The story the interviewer shared about the Korean actor and what his parents told him reminded me of something that happened at one of YELLOW FRIED CHICKENz’s concerts. YFC was a band that GACKT formed, active 2010-2012. Its first live shows were men’s-only, with women gradually allowed to participate. But the rough nature of having started as a men’s-only show remained. GACKT would address the audience in really rough Japanese, included a call and response bit that consisted entirely of the word “F***,” and the audience was constantly instructed to “go wild.” I was more than happy to oblige, and I would scream out the band members’ names between songs louder and for longer than anyone else.

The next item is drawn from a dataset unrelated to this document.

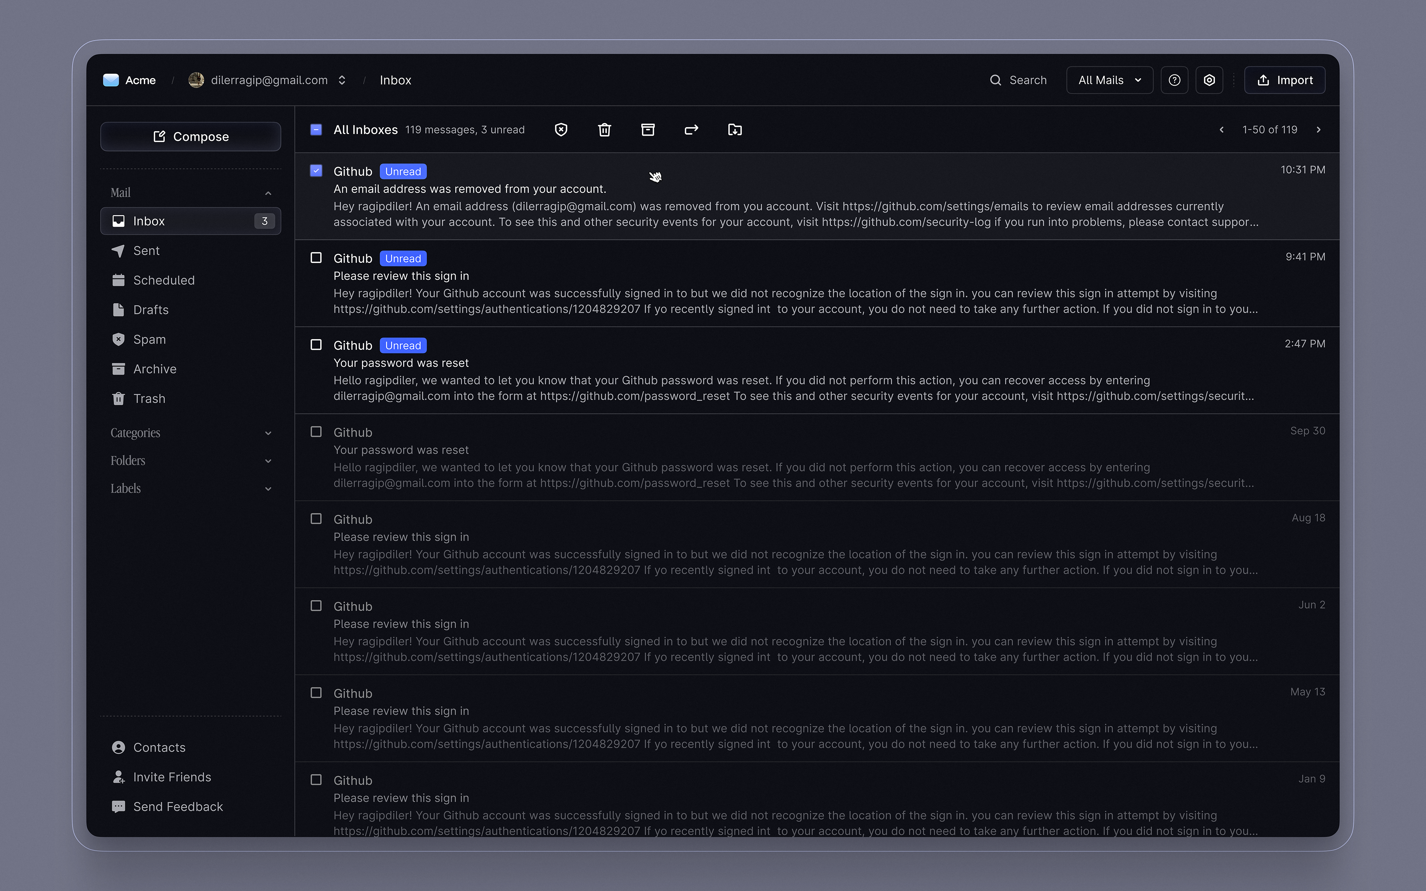1426x891 pixels.
Task: Click the Import button
Action: (1285, 80)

But at the beginning of one concert, this happened, and I was so annoyed by it I felt compelled to write about it in my journal in the fan club community:
Well, I was gentle in the translation. The word the woman used, 「気持ち悪い」, doesn’t mean just “bad,” but literally, something that makes you feel bad, e.g. something disgusting. So there I was, enjoying the show and showing the band some love, feeling like I was one with all the fellow fans, when this woman goes and ruins the moment by turning it into a competition. Implying that somehow I shouldn’t be enjoying the show as much as a Japanese person. I, who had been walking the path of GACKT fandom for 9 years at that point, who was a card-carrying member of the official fan club, was screaming so loud it somehow challenged this woman’s Japanese-ness. What?
The comment seemed even sillier considering that in their 2011 incarnation YFC had two vocalists, GACKT and Jon Underdown, an American musician active in Japan. It reminded me of the first time I went to the Catholic church in my neighborhood, and a parishioner said, “Oh, a foreigner.” There was no ill-will in the observation, so paired with the location I was just thoroughly amused. Had I known more Japanese at the time, and had the guts to make saucy comments in church, I might have given voice to my internal reaction: “Who, me, or the man on the cross?”

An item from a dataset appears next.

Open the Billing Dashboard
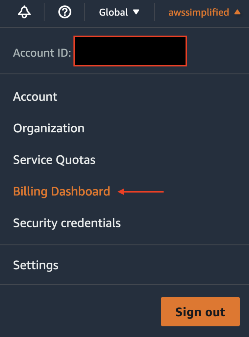Screen dimensions: 249x337 coord(62,192)
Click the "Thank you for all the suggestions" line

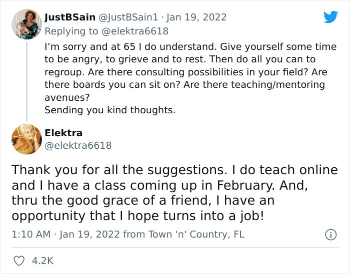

Well, to take another lesson from Oasis, I’ll end on a positive note. Because I don’t want to always be looking back in anger. The reason I didn’t get in touch with friends in Detroit in my first few months back was that I didn’t want to talk about Japan, and I figured they would ask. I was too mad at it, but I knew that I needed time and space to let the good things about the country and my JET experience resurface in my mind.
This comment from another fan club member (one whom I knew in person from the same club-within-the-club) made me feel better that day.
気愛 KiAi = 気合い Kiai + 愛 ai. Putting love into your fighting spirit. Or fighting on because you love something. I think writing the word this way isn’t common outside the GACKT community, but I really like it.